■ AIM OF THE EXERCISE: First find the line with "The image size is (1091, 490)." in the entries below, then set down exactly every line through the line with "Task: Open the Amaan display name link", that line included.

[INPUT FOR THIS TASK — start]

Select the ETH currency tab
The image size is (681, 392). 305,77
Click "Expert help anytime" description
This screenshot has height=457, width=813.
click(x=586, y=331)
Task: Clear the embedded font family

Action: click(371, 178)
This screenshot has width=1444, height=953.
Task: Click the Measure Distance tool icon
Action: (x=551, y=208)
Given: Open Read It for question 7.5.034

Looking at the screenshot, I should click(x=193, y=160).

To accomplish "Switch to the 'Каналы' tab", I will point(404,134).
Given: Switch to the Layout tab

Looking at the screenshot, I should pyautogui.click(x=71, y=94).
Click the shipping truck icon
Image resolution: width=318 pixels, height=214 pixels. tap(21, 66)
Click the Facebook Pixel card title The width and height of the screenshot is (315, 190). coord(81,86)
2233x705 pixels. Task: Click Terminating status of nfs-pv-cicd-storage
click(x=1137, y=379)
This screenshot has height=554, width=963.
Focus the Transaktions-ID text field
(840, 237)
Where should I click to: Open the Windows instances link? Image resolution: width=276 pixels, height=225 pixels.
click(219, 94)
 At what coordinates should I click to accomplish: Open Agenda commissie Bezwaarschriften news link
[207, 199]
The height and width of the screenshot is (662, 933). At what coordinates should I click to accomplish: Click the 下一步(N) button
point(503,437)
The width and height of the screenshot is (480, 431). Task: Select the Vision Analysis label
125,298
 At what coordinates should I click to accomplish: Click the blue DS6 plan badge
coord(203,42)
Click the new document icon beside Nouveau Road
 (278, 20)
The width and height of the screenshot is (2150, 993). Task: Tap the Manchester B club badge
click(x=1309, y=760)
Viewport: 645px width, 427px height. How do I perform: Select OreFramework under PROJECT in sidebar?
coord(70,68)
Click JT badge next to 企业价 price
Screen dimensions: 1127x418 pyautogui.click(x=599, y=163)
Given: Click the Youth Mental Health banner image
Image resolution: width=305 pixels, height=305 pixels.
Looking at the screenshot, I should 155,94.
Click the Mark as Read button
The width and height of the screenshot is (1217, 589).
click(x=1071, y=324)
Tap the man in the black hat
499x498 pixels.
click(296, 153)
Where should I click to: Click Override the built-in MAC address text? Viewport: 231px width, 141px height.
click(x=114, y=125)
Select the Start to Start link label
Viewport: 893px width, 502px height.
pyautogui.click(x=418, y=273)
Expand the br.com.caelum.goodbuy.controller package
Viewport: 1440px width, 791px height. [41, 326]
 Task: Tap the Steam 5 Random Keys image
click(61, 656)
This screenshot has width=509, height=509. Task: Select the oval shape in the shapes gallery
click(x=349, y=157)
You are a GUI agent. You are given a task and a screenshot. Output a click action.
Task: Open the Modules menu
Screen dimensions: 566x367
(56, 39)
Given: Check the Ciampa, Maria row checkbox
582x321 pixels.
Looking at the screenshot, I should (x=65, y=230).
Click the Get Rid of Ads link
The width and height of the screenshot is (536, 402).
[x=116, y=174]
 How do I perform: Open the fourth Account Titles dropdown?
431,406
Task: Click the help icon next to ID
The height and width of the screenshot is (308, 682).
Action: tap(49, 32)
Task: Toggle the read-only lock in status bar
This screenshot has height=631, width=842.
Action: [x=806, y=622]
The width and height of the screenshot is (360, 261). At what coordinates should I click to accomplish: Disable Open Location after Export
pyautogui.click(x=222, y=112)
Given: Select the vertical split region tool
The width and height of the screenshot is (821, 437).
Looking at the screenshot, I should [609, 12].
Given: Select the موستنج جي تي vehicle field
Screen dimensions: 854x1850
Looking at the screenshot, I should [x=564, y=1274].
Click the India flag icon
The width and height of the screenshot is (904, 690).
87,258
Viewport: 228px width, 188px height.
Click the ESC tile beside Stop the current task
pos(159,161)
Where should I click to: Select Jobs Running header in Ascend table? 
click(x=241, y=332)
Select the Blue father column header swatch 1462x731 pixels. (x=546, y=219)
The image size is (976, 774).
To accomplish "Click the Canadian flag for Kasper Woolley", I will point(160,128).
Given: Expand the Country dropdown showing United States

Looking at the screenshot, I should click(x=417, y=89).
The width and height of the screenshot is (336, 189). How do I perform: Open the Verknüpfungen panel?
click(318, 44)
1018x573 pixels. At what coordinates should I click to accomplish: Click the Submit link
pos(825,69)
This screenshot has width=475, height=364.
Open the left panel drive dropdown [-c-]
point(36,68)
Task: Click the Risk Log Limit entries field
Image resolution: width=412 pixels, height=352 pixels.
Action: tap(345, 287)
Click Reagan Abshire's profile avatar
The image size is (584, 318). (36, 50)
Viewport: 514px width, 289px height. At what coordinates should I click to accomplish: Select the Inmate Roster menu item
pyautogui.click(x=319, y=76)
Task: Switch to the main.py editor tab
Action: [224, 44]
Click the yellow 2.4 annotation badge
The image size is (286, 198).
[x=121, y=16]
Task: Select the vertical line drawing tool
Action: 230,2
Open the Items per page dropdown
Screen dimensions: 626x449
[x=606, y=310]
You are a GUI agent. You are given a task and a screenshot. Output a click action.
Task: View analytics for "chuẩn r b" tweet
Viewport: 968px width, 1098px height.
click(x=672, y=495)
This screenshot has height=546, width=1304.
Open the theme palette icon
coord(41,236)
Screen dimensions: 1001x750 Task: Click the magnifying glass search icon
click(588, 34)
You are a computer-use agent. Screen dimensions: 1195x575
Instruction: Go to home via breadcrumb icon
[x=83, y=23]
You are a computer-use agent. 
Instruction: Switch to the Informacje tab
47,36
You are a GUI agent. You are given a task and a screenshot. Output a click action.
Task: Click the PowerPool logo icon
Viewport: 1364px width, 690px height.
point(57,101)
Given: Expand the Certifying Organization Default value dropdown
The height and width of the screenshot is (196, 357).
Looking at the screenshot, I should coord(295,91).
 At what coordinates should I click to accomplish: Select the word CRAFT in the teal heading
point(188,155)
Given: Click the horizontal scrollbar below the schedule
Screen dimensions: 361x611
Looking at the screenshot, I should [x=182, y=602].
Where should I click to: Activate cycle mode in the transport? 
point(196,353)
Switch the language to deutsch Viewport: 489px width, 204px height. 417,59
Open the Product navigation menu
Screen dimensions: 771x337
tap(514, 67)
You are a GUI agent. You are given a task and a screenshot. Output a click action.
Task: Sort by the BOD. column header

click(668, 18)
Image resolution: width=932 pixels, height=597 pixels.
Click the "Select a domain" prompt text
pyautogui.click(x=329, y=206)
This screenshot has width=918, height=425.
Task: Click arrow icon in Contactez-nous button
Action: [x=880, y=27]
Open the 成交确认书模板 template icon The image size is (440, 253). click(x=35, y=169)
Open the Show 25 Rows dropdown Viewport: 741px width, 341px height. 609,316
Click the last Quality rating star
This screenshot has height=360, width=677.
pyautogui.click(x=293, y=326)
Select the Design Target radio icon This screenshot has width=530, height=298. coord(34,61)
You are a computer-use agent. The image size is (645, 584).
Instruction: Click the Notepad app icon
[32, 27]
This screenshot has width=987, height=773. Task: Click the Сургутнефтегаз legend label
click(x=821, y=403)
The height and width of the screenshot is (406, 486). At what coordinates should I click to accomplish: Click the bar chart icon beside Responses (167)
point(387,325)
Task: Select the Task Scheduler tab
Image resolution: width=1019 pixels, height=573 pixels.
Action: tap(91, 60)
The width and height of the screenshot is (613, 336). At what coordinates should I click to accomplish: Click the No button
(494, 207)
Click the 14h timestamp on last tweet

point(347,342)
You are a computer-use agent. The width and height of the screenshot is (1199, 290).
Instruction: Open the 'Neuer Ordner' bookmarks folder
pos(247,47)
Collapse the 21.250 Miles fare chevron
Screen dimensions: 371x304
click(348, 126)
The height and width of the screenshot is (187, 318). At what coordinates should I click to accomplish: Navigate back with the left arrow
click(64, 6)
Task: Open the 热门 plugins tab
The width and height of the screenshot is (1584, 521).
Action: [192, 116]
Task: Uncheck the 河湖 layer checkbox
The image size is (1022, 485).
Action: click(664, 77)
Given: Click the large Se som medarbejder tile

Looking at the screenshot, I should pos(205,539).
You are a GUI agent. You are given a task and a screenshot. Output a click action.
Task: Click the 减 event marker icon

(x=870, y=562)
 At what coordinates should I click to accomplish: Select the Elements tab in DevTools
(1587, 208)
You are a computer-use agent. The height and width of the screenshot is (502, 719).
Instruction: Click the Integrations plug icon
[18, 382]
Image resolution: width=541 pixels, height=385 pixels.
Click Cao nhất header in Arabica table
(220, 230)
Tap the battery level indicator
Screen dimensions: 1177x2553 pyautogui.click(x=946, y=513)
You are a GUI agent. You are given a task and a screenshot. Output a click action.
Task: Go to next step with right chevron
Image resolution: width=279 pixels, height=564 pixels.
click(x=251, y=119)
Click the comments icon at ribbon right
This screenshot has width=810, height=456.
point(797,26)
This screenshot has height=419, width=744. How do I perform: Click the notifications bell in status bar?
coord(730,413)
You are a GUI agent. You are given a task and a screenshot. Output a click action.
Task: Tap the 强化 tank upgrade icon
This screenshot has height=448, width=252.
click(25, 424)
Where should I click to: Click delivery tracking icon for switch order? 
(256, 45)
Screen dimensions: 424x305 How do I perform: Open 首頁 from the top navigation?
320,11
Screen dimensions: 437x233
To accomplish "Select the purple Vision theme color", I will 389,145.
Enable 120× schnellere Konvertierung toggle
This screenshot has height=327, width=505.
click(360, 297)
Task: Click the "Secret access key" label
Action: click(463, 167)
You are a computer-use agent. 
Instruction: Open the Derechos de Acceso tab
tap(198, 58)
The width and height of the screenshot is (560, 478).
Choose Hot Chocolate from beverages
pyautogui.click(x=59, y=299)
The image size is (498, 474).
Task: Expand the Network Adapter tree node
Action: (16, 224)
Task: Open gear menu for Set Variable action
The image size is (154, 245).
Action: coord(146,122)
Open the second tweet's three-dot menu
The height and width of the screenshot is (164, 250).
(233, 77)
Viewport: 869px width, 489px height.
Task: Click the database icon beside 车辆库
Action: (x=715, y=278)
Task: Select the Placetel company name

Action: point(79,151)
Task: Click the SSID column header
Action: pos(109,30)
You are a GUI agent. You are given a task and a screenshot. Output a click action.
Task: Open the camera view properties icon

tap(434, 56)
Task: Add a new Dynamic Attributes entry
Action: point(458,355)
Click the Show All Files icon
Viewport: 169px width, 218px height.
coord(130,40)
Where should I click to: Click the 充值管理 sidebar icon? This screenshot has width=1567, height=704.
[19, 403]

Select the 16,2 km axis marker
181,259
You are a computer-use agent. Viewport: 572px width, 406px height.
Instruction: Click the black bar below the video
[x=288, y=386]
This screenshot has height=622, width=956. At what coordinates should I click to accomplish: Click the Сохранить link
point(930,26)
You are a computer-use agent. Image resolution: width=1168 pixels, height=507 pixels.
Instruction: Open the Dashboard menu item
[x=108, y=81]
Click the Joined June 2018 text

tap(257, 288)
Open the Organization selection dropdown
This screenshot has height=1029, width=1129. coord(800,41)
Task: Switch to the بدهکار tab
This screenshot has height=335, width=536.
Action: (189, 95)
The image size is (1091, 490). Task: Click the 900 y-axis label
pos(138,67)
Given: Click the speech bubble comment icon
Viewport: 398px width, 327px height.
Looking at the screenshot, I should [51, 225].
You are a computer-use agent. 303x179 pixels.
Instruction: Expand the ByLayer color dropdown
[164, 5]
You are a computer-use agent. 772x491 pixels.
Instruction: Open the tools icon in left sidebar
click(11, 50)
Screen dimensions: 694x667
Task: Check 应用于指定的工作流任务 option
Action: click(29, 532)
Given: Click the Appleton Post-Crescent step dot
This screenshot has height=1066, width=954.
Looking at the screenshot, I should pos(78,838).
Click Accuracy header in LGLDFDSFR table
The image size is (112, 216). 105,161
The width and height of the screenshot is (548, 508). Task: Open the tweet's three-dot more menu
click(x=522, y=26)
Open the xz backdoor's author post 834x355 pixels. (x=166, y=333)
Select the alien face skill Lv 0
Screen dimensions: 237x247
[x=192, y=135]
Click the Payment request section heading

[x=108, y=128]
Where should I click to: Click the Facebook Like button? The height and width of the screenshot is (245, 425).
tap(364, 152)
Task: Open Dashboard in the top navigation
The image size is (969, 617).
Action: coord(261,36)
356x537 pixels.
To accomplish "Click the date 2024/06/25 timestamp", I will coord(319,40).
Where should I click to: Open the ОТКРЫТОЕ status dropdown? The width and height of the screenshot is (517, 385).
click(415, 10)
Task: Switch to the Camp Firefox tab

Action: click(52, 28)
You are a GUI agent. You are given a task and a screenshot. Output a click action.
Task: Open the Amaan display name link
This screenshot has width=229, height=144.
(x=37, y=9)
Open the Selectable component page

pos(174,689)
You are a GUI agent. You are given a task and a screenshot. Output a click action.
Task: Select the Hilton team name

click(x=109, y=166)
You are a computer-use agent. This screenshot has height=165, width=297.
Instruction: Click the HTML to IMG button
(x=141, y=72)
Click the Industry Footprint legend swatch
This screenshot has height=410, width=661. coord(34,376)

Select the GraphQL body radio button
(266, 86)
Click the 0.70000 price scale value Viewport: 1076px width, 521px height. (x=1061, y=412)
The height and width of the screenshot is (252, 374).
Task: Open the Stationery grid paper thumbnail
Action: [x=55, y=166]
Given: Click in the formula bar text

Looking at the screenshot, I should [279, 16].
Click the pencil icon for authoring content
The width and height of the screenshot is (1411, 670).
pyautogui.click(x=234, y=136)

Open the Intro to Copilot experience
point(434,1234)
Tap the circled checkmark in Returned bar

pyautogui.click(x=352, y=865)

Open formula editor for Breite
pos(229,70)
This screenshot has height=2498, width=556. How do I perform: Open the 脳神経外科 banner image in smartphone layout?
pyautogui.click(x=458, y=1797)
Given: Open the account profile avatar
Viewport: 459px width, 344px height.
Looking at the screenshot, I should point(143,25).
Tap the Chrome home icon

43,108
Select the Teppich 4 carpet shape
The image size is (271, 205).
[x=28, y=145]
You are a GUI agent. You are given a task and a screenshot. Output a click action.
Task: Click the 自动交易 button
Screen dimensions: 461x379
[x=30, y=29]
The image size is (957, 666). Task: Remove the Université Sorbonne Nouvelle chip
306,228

[INPUT FOR THIS TASK — finish]

■ ANSWER SPACE:
The image size is (1091, 490). Task: Click the 900 y-axis label
pos(138,67)
Given: Click the speech bubble comment icon
Viewport: 398px width, 327px height.
Looking at the screenshot, I should [51, 225].
You are a computer-use agent. 303x179 pixels.
Instruction: Expand the ByLayer color dropdown
[164, 5]
You are a computer-use agent. 772x491 pixels.
Instruction: Open the tools icon in left sidebar
click(11, 50)
Screen dimensions: 694x667
Task: Check 应用于指定的工作流任务 option
Action: click(29, 532)
Given: Click the Appleton Post-Crescent step dot
This screenshot has height=1066, width=954.
Looking at the screenshot, I should pos(78,838).
Click Accuracy header in LGLDFDSFR table
The image size is (112, 216). 105,161
The width and height of the screenshot is (548, 508). Task: Open the tweet's three-dot more menu
click(x=522, y=26)
Open the xz backdoor's author post 834x355 pixels. (x=166, y=333)
Select the alien face skill Lv 0
Screen dimensions: 237x247
[x=192, y=135]
Click the Payment request section heading

[x=108, y=128]
Where should I click to: Click the Facebook Like button? The height and width of the screenshot is (245, 425).
tap(364, 152)
Task: Open Dashboard in the top navigation
The image size is (969, 617).
Action: coord(261,36)
356x537 pixels.
To accomplish "Click the date 2024/06/25 timestamp", I will coord(319,40).
Where should I click to: Open the ОТКРЫТОЕ status dropdown? The width and height of the screenshot is (517, 385).
click(415, 10)
Task: Switch to the Camp Firefox tab

Action: click(52, 28)
You are a GUI agent. You are given a task and a screenshot. Output a click action.
Task: Open the Amaan display name link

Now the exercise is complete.